Unfortunately, merchants have not seen that same degree of progress. By the first anniversary of the EMV liability shift on October 1, 2016, only 30-40% of all U.S. merchants had active EMV-compliant machines which were authorized for service by the card networks.
Even now, the process of certifying merchants’ card equipment continues to stall progress. In fact, more than 50% of in-store merchants report that despite having the new equipment installed, they cannot activate it as they are still waiting on system certification from the card networks. Of those merchants, 60% have waited on their certification for more than six months.
Despite these merchants doing everything possible to be compliant, the process continues to move slowly, leaving brick-and-mortar merchants liable for fraud attacks. However, while the situation is not good for card-present sellers, the EMV shift continues to have a seismic effect on the card-not-present environment.
eCommerce: Rapid Rise in Fraud Following EMV Rollout
Despite the fact that eCommerce merchants do not deal directly with EMV chip cards, the transition had a powerful effect on the market over the last year nonetheless.
According to the recent Global Fraud Indexâ„¢ report from Forter and PYMNTS, online fraud exploded in the year since the EMV liability shift took place in the U.S. Fraud attacks during Q1 2016 were up 26% over the same time the previous year, with $7.30 at risk per every $100 in sales—an astounding 386% increase YoY.
As if that weren’t bad enough, digital goods merchants fared even worse, with fraud attacks involving digital goods up 186% over Q1 2015. All totaled, digital goods merchants lost $10.50 to fraud per $100 in sales during Q1 2016. What is the cause of this dramatic increase?
As Convergys Vice President Ron Andrews explains, “In terms of identity fraud, we’re certainly hearing about an increase in that space, and some of that is EMV related.” The primary reason for this increase is, as the slow-but-steady rollout of EMV technology continues, the once-preferred criminal fraud method of producing counterfeit cards is less and less viable. Criminals tend to prefer the road of least-resistance, which is now the card-not-present market.

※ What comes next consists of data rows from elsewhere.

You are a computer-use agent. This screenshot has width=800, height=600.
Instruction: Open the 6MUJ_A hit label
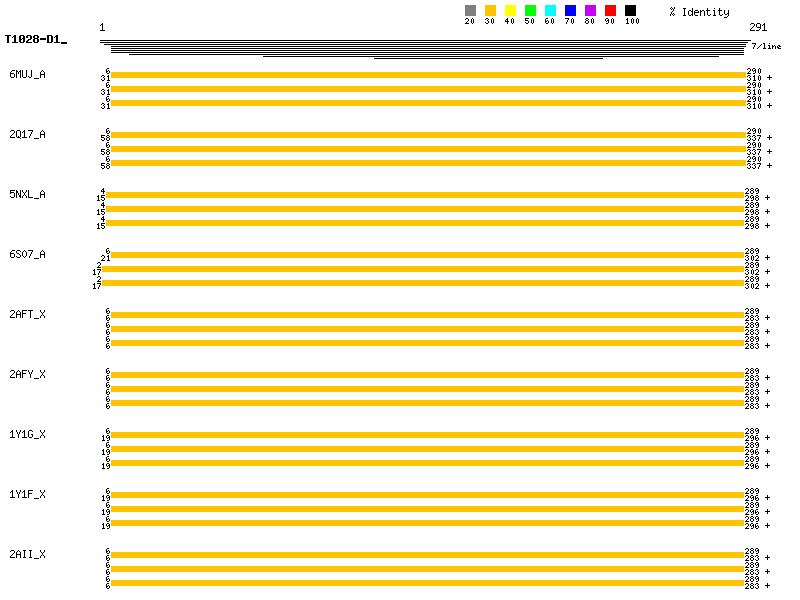pos(27,74)
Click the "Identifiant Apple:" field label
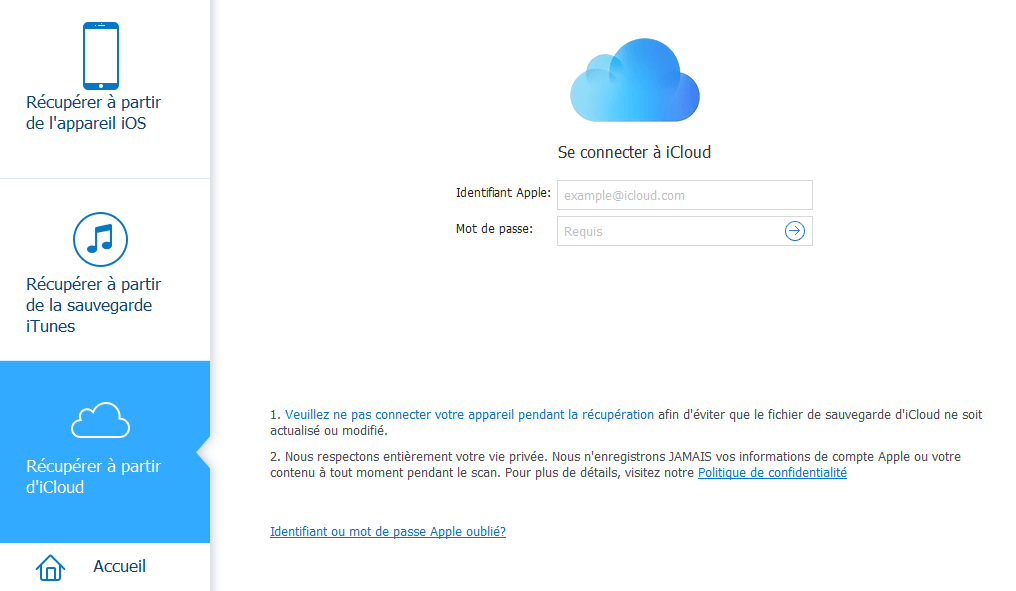1016x591 pixels. pyautogui.click(x=503, y=193)
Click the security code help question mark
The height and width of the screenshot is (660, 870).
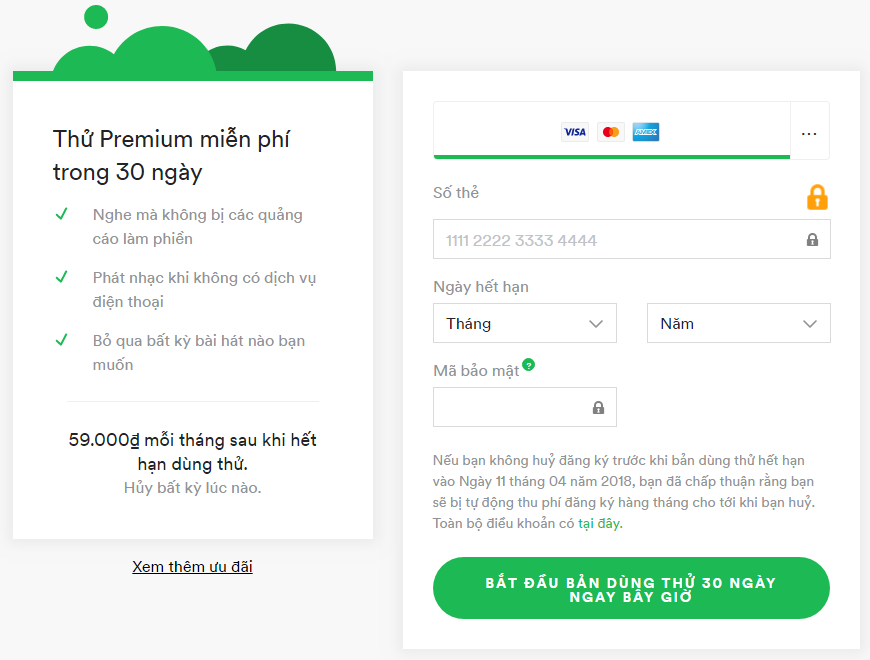tap(528, 365)
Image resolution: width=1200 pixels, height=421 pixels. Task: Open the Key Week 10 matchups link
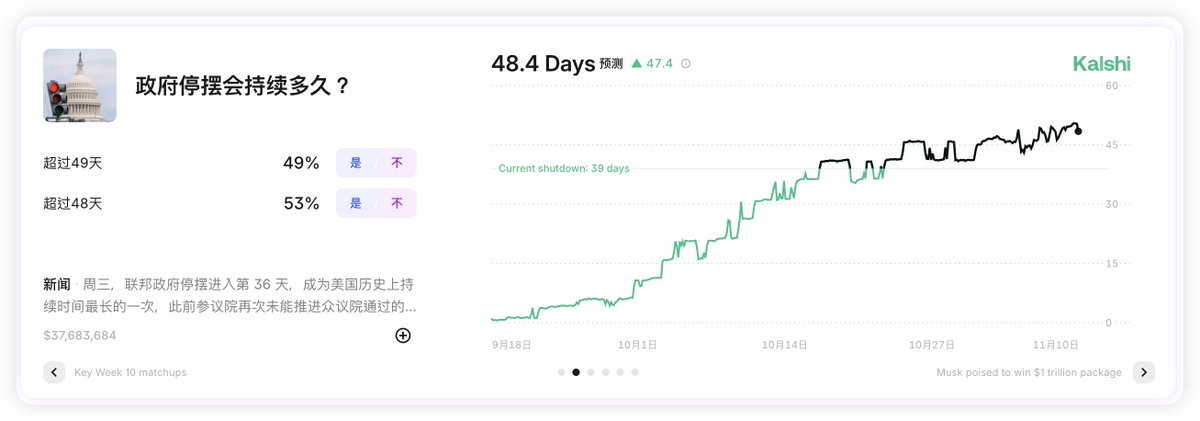tap(130, 372)
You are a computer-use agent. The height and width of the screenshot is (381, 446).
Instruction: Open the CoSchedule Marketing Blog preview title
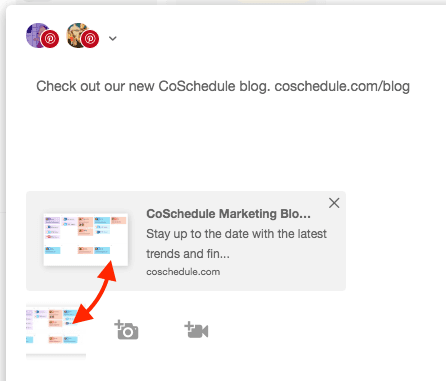tap(228, 214)
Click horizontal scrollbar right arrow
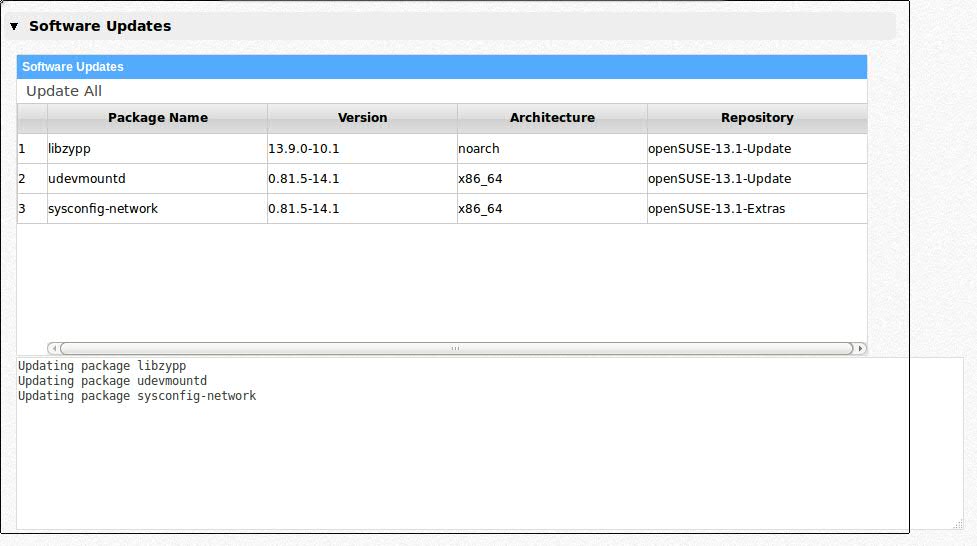The height and width of the screenshot is (546, 977). [x=861, y=349]
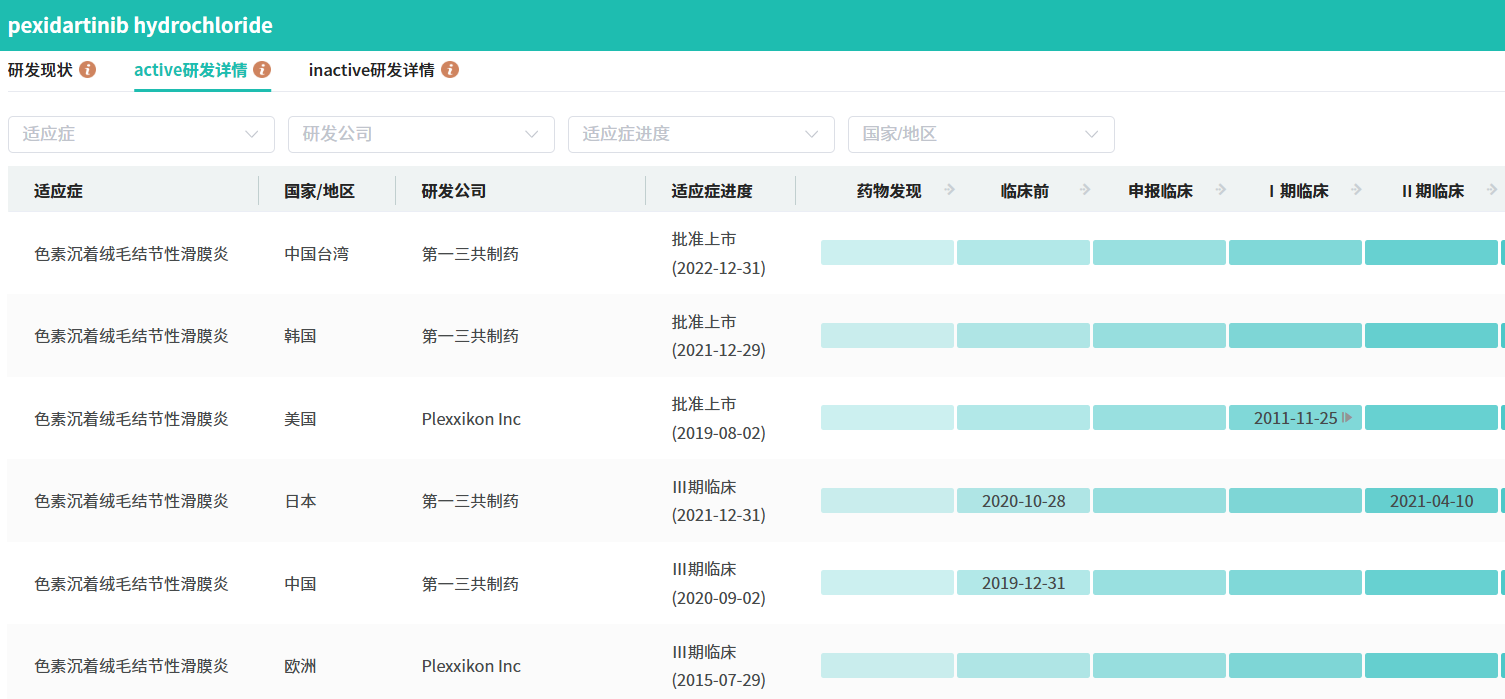The image size is (1505, 699).
Task: Switch to the 研发现状 tab
Action: click(x=40, y=70)
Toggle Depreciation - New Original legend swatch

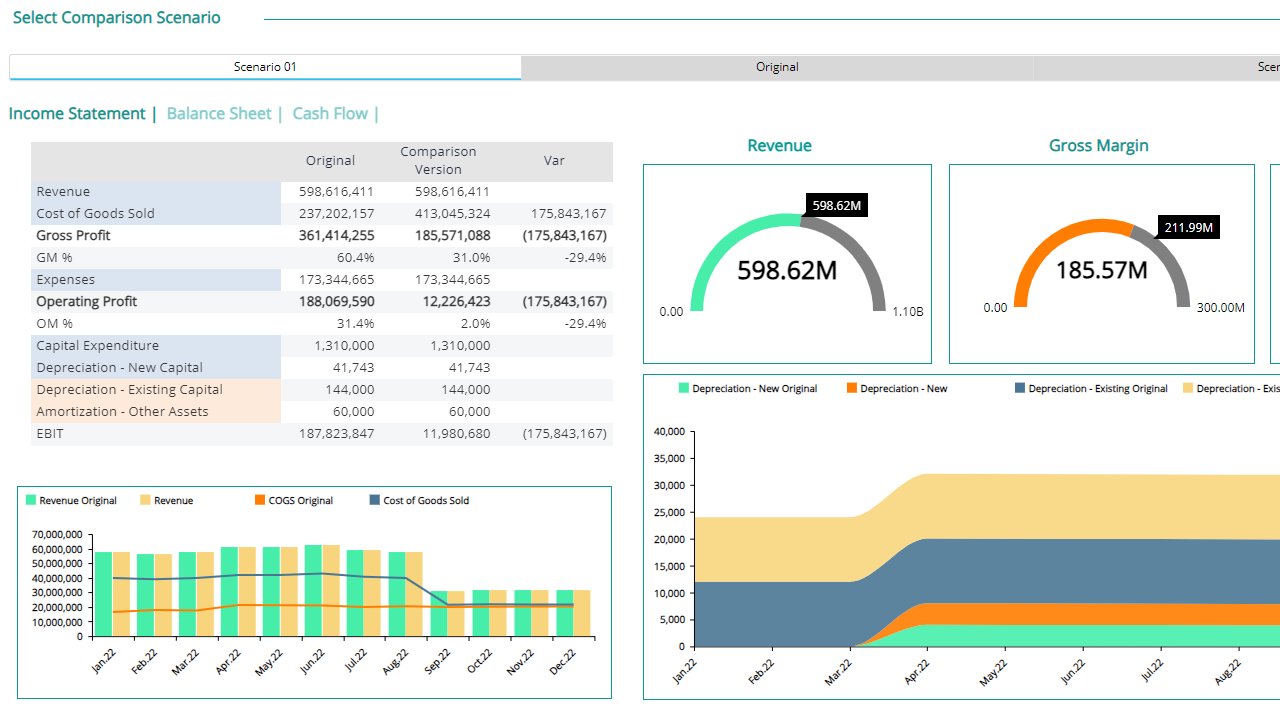tap(684, 388)
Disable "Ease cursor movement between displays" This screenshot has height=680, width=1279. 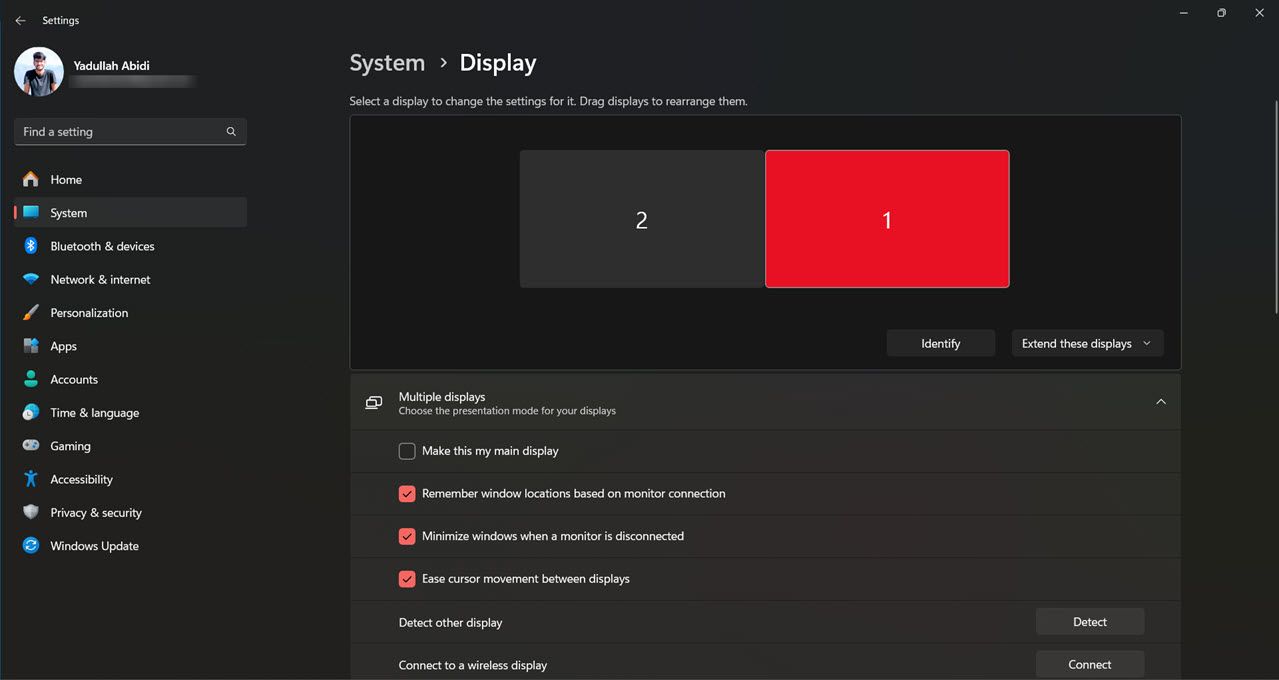(407, 579)
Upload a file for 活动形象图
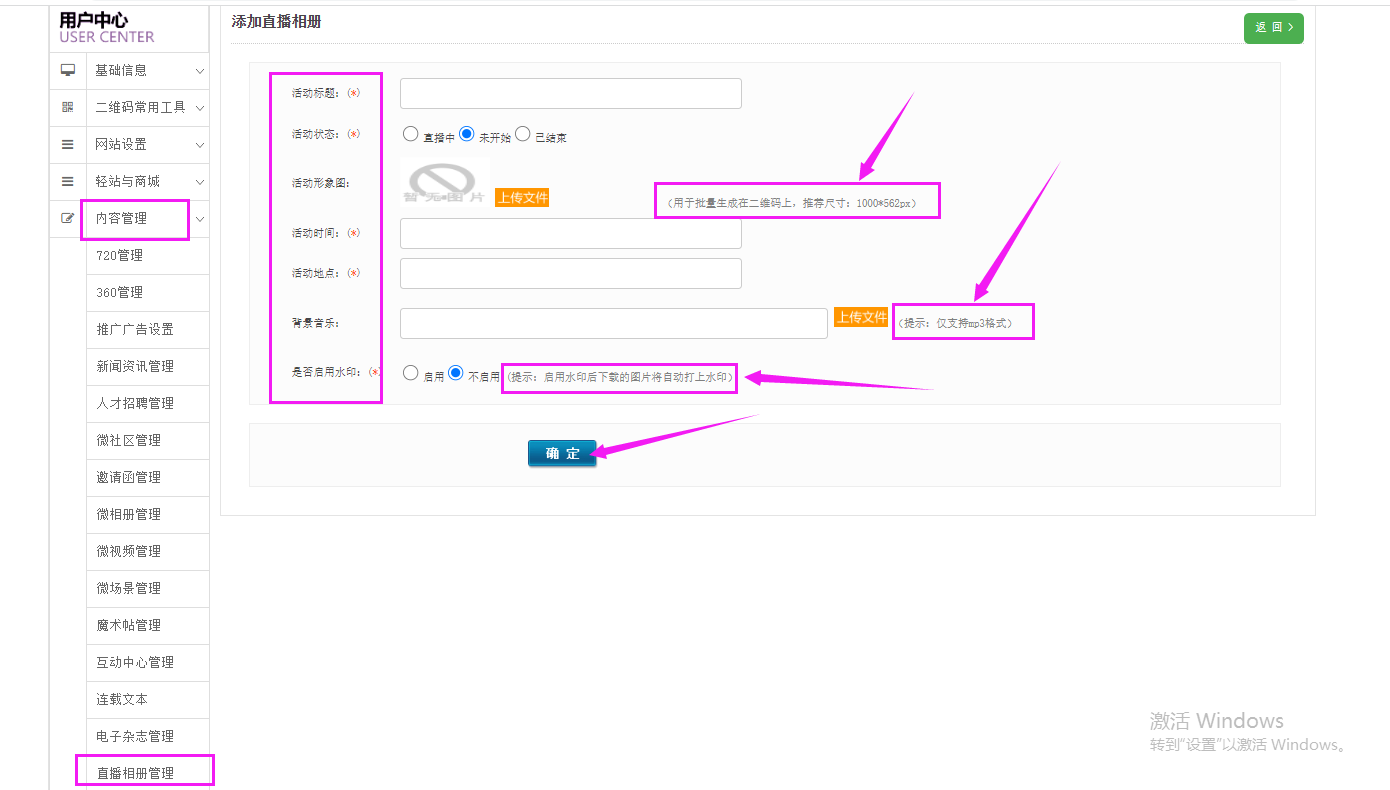1390x790 pixels. pyautogui.click(x=522, y=197)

To back up that assertion, overall, online merchants saw 34 fraud attacks per 1,000 transactions in Q1 2016—a 126% increase over the previous year. To Andrews and other industry experts, it’s clear that EMV technology led to an increase in online fraud.
“What we’re seeing now in the U.S. market actually mirrors much of what we saw in Europe, Canada and other locations when EMV chip cards were introduced,” says Chargebacks911™ COO Monica Eaton-Cardone. “As it gets harder and harder to commit card-present fraud using counterfeit cards, fraudsters just start refocusing their activities online, where security is comparatively weaker.”
What’s in Store for EMV Going Forward?
Some experts anticipate that more than 90% of payment cards in the U.S. will have been upgraded to EMV-enabled chip technology by the beginning of 2017. However, the point at which most brick-and mortar merchants will be EMV-compliant is still considerably further down the road—possibly not until 2020, by many estimates. As a result, card-not-present merchants will continue to see increased fraud rates remain steady.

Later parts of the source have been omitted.